The Ugly Truth About Children and Finances: Tips for Coping Strategies

Parenting and finances can be a daunting combination, but it’s time to face the ugly truth – children are money pits! Amidst the chaos of being a personal chauffeur between hockey, piano, and gymnastic classes, I am constantly worrying about what to feed my kids for breakfast, lunch, and dinner. With my three little ones, it feels like clothes and shoes are outgrown on a daily basis, and it seems like they are eating through my retirement savings. I also question my logic on getting two dogs. While there is tons of research to show that they are good for our mental health, they are certainly bad for our wallet. Despite these challenges, I wouldn’t have it any other way because my babies are my world whether they are human or furry creatures.
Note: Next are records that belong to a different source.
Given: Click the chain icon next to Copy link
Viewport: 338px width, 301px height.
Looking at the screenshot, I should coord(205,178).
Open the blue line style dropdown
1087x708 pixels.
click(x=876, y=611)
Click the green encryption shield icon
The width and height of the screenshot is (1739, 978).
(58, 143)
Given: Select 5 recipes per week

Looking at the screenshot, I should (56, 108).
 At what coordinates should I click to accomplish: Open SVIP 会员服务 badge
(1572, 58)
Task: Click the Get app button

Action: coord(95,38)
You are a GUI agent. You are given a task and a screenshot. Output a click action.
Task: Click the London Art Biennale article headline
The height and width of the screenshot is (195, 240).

It’s not just Vancouver families that feel the stress of raising children in an expensive world; many parents around the globe feel the pinch. However, as an advice-only planner with over 13 years of industry experience, I can tell you that there is hope. Looking at pre-retired and retired clients gives me insight into what’s possible in the future. Here are a few tips for parents who are trying to navigate the world of parenting and finances:

  1. Start saving early! Time is on your side, so let your money work for you and take advantage of the power of compounding returns. This article is a simple example that shows the difference between someone who starts saving $100 per month at the age of 25 and 35. Stash away as much as possible before having children.
  2. Budgeting is key! With the help of a financial planner who specializes in cash flow planning, families can save thousands of dollars in interest costs by learning how to plan for big expenses. Don’t fall prey to consumerism, which can be bad for our soul, mental health, wallet, and the environment.
  3. Be cautious of insurance salespeople. Often, Universal Life or Whole Life insurance policies are sold for all the wrong reasons and end up taking away hundreds of thousands of dollars from clients’ long-term estate value. Seek a second opinion from an advice-only (fee-for-service) financial planner who can provide impartial advice that saves money in the long run.
  4. Don’t guilt trip yourself about slowing down savings when you have young children. Have a solid plan in place and enjoy your family time as much as possible. Clients usually significantly accelerate their savings in their late forties.
  5. Pay attention to investment fees! High fees offered by most mutual funds will eat up years of retirement savings. Separate investment and financial planning fees to make the most of your money. Here is my blog on this topic.

Krishna Pattabhi Jois once said, “Practice and all is coming.” This quote reminds us to take our time, be patient, and be disciplined when it comes to financial success. A financial planner can help in these areas and provide hope by showing the financial reality. A plan can bring peace of mind to some clients. Other clients need more direction and discipline. Your financial planner can serve as a good accountability partner and mentor.

Remember, children will grow up, and parents will see the results of their upfront investment during Thanksgiving and Christmas dinners, or other cultural holidays that are marked by big and beautiful family gatherings. In the meantime, let’s work together to implement prudent financial strategies and learn how to be disciplined. Good luck!